Project Delays? Here is Why Your Estimates Don’t Work
Almost every software development project starts with the questions: “How long will this take? How much is this going to cost? How many people do we need to get this done?” These are all variations of the same question: “How much effort will this cost in terms of time and money?”
And the most common replies are either “we don’t know” or “let us estimate first”. The problem is that nobody likes these answers. Stakeholders don’t like the first reply because even though they need an answer, they don’t have the knowledge to give it themselves. Technical teams don’t like the second reply because estimates take a lot of time and are often too rough to be accurate.
Why estimates don’t work
Traditionally, a project manager compiles estimates on a software project and shows them to the boss who looks over and sets the date for delivering the project. Then there is a team meeting where the plan is presented with all honors and celebrations, and everyone comes back to work expecting they’ll meet the stated deadline.
And in most cases, the deadline is missed… Project managers blame lazy developers. Developers blame unrealistic estimates of project managers. In the worst case scenario, most of the team will quit, and the final deliverable will be filled with bugs.
Unfortunately, this happens over and over again. And there are four reasons why estimates fail.
#1. Focusing on a best-case scenario
When a project manager asks developers for estimates, they use their experience, knowledge and depending on how they are familiar with the project, make an estimate. It’s then used by the project manager to determine how long the project will take. And in most cases, these are the best case scenarios. And what if the worst case scenario kicks in?
The problem is that most people are too optimistic when it comes to estimating how long something will take. Another problem is not including “thinking” time in estimates – e.g. developers often estimate the time necessary to write the code and forget about the time needed to think about it. If it takes 30 minutes to write a feature and 3 hours to think about how it will look like, you will be way off schedule if you haven’t included “thinking” time in it.
#2. Shifting the scope
A developer estimates a certain period of time for a certain task. And if the project manager adds new stuff, nobody can hold the developer to the original estimate because any new change means that the estimate will also change.
And though it sounds logical, this concept is often ignored, so no wonder the final date is wrong. The golden rule to remember: adding stuff makes the job take longer. Period.
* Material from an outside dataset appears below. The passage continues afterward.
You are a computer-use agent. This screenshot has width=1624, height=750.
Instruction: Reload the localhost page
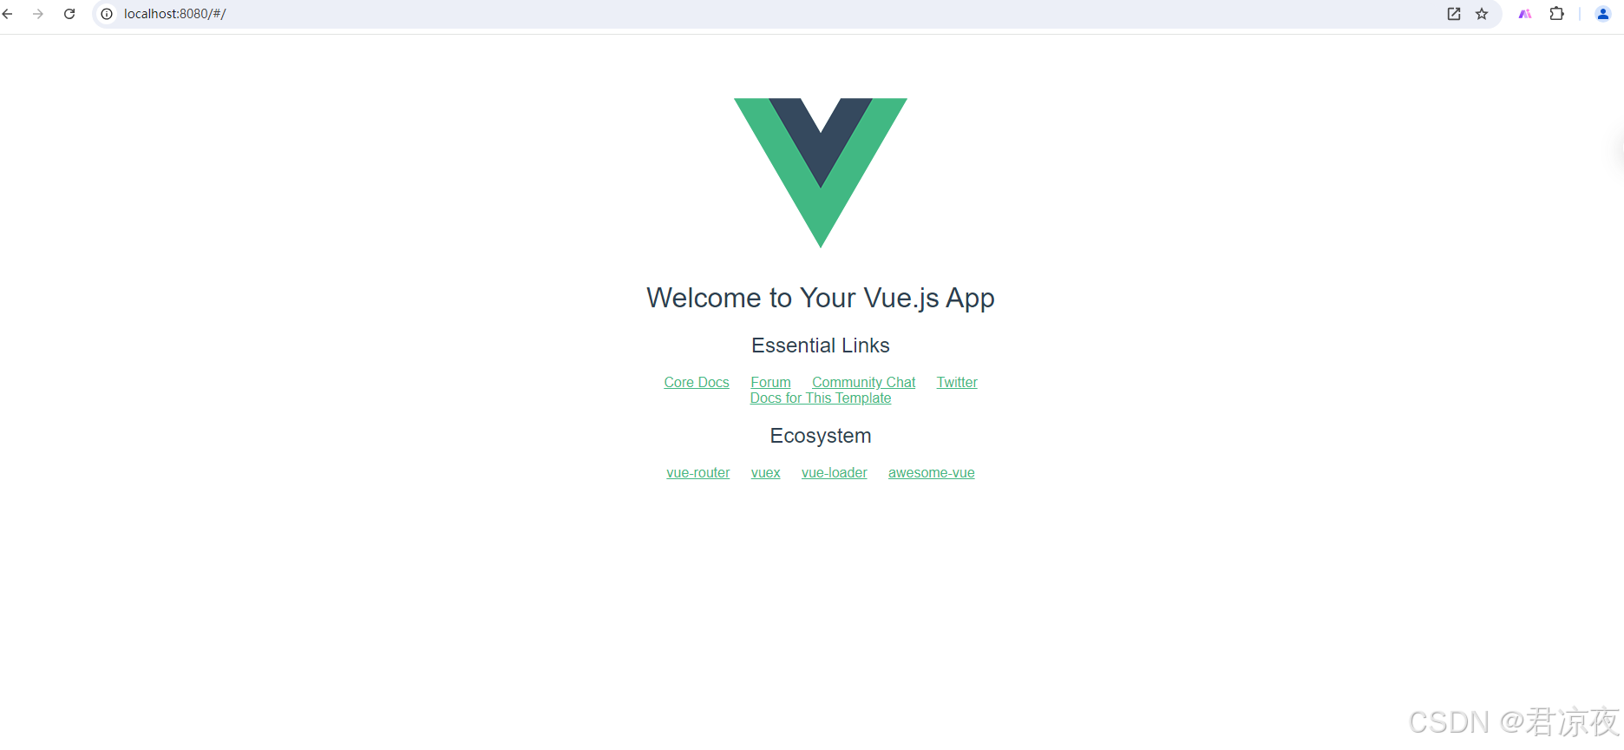69,14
#3. Not taking into account how features interact within the system
Developers often forget that features don’t exist in a vacuum. They interact with other features and impact the whole system. So adding, replacing, changing or fixing one feature will inevitably result in more work and more time spent than you expected.
#4. Ignoring the artistic nature of programming
Even if you ask 10 developers to implement a certain function, you’ll end up with 10 different approaches. There are certain tips and tricks that vary from person to person. This uniqueness is often ignored as well as the fact that programming is more art than science. And art doesn’t follow the schedule.